Inadimplência aumenta 2,2% em maio, segundo Boa Vista

O desemprego é a principal causa apontada pelos economistas da Boa Vista

Thais Herédia
Por Thais Herédia, CNN  
10 de junho de 2021 às 19:51
Dinheiro
Foto: Rafael Henrique/SOPA Images/LightRocket via Getty Images

Pelo terceiro mês consecutivo, o indicador que registra o número de inadimplentes da Boa Vista subiu em Maio. A alta de 2,2% no mês passado confirma uma tendência de aumento na quantidade de pessoas que não conseguem pagar as dívidas em dia.

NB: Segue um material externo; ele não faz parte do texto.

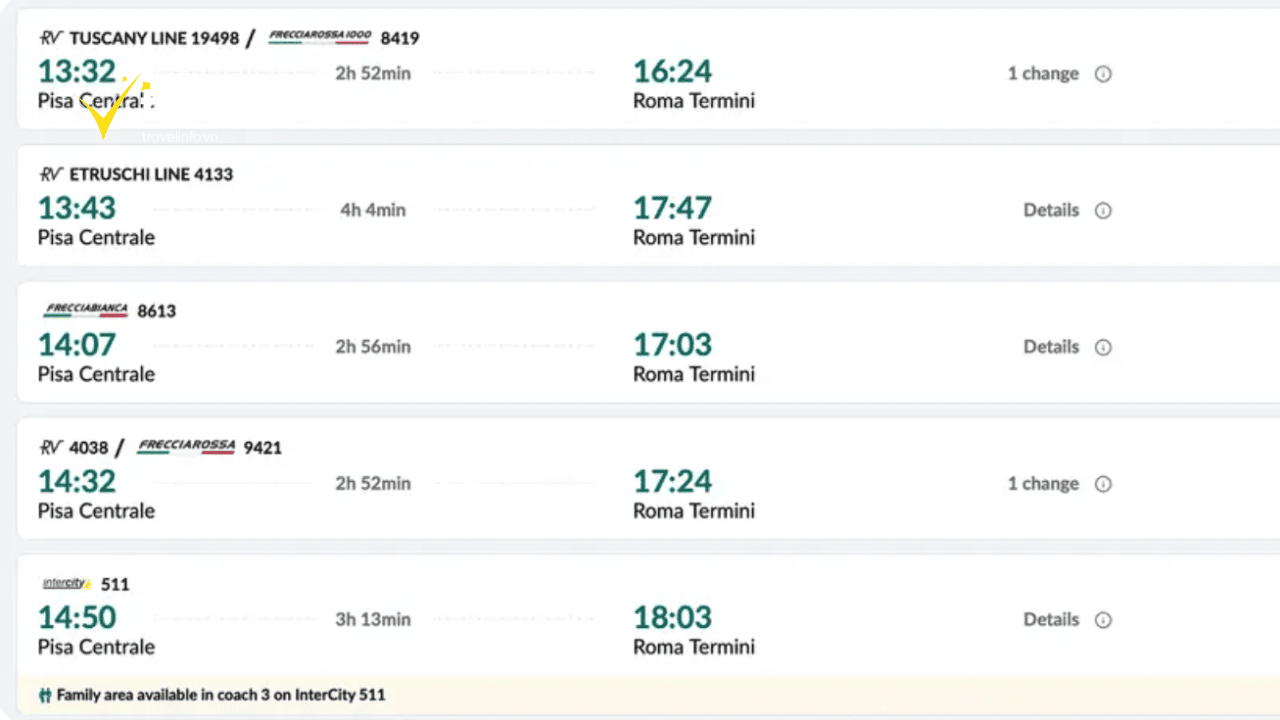Click the Frecciarossa 1000 logo for train 8419
The image size is (1280, 720).
[320, 37]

O dado foi antecipado com exclusividade para a CNN.

O indicador de recuperação de crédito, que acompanha as exclusões dos registros de dívidas vencidas e não pagas, apresentou queda em maio, de 2,5%. O que revela a maior dificuldade dos consumidores em quitar débitos.

O desemprego é a principal causa apontada pelos economistas da Boa Vista. Com a taxa em 14,7% no primeiro trimestre do ano, sem o pagamento do auxílio emergencial, a renda das famílias caiu, perdeu valor para alta da inflação e levou ao não pagamento das dívidas.

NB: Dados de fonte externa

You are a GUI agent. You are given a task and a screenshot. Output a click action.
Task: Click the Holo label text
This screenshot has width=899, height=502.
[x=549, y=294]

A partir de março, quando o indicador da Boa Vista passou a registrar alta da inadimplência, os dados do BC ainda mostravam o inverso, com queda acumulada dos pagamentos atrasados. A inversão do quadro agora é mais forte e com tendência de alta nos próximos meses.

Na comparação interanual houve alta de 0,3% e os resultados acumulados seguem uma trajetória de desaceleração da queda do indicador. No ano, a queda de -14,6% até abril passou para -11,8% com os dados de maio.

O acompanhamento da recuperação do crédito mostra o mesmo movimento. Apesar da quantidade de saída de registros ter recuado 2,5% no mês passado, no acumulado do ano o resultado passou de uma alta de 3,2% em abril para 1,5% em maio.

Para os economistas da Boa Vista, o impacto do desemprego sobre a inadimplência foi mascarado no ano passado por causa do auxílio emergencial e a possibilidade de suspender ou postergar o pagamentos de dívidas.

Mesmo com a nova rodada do benefício, em valor bem menor do que o pago em 2020, o efeito tende a ser muito menor. O que pode segurar a trajetória de piora da inadimplência nos próximos meses, ao menos parcialmente, é  a antecipação do 13º salário de aposentados e pensionistas.